The local river is called the Bryantang, meaning "the fairy-fort of the tongue." This may refer to a fort, which was located close to Straid Dam (Straid Fisheries) in the middle of Bryantang townland. The existence of the rath (one of many in the area) was noted in the 1839 Ordnance Survey Memoirs on the land of James Boyd, but by 1875 it was said to have been destroyed.

===19th century===
Straid was influenced by the 1859 Christian revival under the then-pastor James Bain. Tom Shaw writes: "The cockfighting pit, which had been a place for vice of the worst kind, became a preaching point where many were won to Christ. Public bars began to close, and profanity and drunkenness, which characterized many lives, were set aside as the Spirit of God moved through the community." James Bain describes a typical revival Sabbath: "Our Sabbath services are continuous, from nine in the morning until ten at night. We are engaged from nine to twelve in prayer meetings for the young, from twelve to two in public service, from two to four in prayer meetings, from five to eight in the evening service, and finally in our evening prayer meeting. The evening services at the church became so well attended that the only suitable place to assemble was outdoors. At one of these evening gatherings, some of the new converts gave testimony, and Bain preached two sermons. The whole audience was gripped with a sense of intense spiritual anxiety. Numbers cried for mercy, and not a single soul departed from that scene until morning." In June 1859, 3000 people gathered for an open-air service in a field adjoining the village.

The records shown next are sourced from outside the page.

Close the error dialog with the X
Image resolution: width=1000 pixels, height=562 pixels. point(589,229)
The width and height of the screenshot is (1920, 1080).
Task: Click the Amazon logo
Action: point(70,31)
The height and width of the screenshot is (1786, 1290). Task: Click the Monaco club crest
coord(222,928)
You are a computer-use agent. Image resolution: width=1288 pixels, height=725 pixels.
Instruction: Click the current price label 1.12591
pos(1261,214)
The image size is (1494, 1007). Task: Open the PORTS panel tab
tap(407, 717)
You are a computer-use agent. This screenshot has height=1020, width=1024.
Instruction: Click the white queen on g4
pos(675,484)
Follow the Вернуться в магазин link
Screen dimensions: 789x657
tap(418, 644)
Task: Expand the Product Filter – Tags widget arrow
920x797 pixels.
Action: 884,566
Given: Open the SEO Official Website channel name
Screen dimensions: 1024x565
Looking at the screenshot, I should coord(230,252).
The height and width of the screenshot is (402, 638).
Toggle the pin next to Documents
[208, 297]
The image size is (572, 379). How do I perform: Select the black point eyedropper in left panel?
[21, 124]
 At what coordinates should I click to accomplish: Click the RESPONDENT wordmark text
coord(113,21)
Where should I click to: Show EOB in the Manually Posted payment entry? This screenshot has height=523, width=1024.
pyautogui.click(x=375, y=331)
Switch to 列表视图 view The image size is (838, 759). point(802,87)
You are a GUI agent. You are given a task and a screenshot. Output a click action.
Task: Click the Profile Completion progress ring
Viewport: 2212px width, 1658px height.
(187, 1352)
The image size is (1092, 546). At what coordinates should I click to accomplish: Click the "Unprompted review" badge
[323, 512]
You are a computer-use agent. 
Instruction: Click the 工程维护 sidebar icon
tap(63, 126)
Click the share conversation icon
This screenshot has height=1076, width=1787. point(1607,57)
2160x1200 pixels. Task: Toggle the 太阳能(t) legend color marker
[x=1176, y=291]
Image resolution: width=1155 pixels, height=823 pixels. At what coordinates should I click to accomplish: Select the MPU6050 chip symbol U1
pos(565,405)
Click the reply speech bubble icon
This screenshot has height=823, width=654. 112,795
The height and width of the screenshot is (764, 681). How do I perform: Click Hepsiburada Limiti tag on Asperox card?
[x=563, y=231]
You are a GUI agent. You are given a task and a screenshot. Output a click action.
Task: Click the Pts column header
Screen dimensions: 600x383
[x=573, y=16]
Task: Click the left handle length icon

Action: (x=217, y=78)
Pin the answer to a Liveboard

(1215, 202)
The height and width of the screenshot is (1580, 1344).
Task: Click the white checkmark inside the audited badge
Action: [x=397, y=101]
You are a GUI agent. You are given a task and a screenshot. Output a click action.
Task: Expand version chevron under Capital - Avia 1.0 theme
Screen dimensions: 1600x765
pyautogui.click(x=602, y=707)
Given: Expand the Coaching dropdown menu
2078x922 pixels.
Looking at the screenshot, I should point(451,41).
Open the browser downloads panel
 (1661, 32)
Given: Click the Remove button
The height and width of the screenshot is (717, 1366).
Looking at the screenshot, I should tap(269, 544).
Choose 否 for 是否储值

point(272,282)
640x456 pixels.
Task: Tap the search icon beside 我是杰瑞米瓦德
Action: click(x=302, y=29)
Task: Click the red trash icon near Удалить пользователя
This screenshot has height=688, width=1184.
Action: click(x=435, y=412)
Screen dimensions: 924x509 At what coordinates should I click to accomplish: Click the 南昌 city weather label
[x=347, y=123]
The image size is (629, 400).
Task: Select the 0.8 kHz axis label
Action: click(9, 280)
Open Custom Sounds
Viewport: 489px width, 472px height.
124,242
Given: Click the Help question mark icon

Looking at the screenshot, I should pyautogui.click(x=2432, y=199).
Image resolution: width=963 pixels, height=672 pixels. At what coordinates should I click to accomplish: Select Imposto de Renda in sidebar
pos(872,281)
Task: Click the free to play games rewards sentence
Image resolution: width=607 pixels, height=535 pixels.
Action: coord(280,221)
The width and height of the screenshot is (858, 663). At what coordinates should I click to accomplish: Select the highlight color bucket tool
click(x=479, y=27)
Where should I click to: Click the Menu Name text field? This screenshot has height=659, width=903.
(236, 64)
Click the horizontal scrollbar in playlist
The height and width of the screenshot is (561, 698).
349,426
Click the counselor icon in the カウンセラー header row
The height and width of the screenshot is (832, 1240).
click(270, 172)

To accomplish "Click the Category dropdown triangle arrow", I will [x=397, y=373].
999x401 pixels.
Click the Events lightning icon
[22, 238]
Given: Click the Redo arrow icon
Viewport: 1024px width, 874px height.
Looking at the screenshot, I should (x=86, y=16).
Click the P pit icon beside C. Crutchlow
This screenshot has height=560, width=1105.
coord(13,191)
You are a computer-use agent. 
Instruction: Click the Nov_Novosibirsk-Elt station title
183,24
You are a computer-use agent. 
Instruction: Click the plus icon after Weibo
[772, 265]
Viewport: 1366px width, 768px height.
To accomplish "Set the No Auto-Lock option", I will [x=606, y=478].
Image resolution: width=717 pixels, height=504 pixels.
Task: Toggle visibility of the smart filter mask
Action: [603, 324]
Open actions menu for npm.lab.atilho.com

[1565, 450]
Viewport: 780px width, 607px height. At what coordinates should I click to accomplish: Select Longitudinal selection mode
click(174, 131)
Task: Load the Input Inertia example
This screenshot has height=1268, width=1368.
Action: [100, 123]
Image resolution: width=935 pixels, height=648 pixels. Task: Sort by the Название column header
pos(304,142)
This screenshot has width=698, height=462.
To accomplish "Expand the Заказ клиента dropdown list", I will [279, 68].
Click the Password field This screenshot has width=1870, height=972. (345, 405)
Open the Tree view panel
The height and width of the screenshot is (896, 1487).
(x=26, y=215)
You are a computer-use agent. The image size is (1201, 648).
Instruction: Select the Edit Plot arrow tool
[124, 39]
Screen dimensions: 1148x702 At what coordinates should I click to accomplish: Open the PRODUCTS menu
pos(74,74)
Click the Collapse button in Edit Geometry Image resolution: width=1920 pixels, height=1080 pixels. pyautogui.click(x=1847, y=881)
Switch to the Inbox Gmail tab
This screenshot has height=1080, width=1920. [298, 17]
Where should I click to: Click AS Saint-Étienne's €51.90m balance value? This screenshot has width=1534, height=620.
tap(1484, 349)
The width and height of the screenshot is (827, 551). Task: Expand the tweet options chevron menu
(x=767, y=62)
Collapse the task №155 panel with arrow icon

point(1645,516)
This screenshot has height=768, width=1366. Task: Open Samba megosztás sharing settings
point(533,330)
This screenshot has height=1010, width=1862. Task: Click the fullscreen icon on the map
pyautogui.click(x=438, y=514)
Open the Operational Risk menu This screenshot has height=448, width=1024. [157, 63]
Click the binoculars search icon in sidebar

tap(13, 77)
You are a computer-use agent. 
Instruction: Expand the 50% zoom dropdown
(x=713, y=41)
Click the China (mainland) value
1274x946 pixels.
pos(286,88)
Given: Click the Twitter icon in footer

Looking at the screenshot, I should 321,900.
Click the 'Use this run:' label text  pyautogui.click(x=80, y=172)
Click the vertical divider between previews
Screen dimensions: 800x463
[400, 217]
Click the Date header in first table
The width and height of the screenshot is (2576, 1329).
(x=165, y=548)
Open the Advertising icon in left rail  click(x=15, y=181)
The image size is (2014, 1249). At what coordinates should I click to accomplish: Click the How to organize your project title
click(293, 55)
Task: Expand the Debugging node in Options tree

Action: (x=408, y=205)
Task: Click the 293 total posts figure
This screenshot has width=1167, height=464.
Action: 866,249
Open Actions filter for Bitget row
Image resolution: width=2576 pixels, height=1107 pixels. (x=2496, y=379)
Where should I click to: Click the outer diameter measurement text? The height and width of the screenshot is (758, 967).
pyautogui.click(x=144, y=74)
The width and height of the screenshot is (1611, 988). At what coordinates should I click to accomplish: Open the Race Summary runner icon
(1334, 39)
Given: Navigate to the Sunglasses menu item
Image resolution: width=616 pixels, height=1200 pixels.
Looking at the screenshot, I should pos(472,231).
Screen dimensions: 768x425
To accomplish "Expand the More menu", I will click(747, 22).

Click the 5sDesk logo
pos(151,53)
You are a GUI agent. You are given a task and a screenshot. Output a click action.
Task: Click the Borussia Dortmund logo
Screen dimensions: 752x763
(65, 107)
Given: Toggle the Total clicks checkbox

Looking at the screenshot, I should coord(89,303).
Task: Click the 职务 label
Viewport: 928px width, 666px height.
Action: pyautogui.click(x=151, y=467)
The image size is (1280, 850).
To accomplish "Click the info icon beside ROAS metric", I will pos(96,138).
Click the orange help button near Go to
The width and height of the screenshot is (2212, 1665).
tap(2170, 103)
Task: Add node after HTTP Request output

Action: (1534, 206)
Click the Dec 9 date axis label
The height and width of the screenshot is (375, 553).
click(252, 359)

In the George Henry Bassett's Book of Antrim (1888), the village is described as:
STRAID is a village less than 21/2 miles east of Ballyclare, in the barony of Lower Belfast. It had a population of 111 in 1881. Bauxite mines are worked in the immediate vicinity. From Straid Hill, there is a fine view of the surrounding country. The land is good for dairying. Crops: potatoes, oats, and some flax. Straid is in the postal district of Ballyclare. Letters should be addressed, Straid, Ballyclare

Although a small village, it gave the name "Straidlands" to the "townland" of the area. Dominating the village is the "Irish Hill" named after an army camp. A mining village for many years, there is an outcrop of bauxite or Aluminium ore in Irish hill. The woods at the top of the hill have a distinctive gap where a hurricane in the early 1920s blew down part of the forest.

===21st century===
In 2003, the village was expanded by 63 houses, creating a new housing estate at "Village Hill" on the Irish Hill Road. For a number of years, the only two shops in the village were a spirit grocer and Wilson's shop and animal food stuffs. The spirit grocer (a precursor to the modern off licence) was shut when the only alcohol licence for the village was bought by the church to keep Straid "dry" - the nearest pub is now over three miles away in Ballyclare.

==Population==

In the 1881 census, Straid had a population of 111 people. In the 2001 census, the village had a population of 312 people. In the 2011 census, Straid had a population of 384 people owing to the building of a housing development in 2010.

==Economy==
One of the main crops previously farmed in the area was flax. Cows are now a common sight in the area, as are sheep. Corn was ground in Straid Corn Mill which was built and operated by the Wilson family. In the 1860s, there was also a kiln and flax mill on the site.

Straid Fishery is one of the largest rainbow trout fisheries in Northern Ireland. Based on Straid Dam, which was man-made around 1824 to supply the cotton mill in Ballynure, there are 3 lakes: 20 acre, 2 acre and .5 acre. Fly fishing on the two lake is complemented by a small coarse lake.

==Notable residents==
- Stephen Gilbert, novelist, lived in Straid for over 30 years.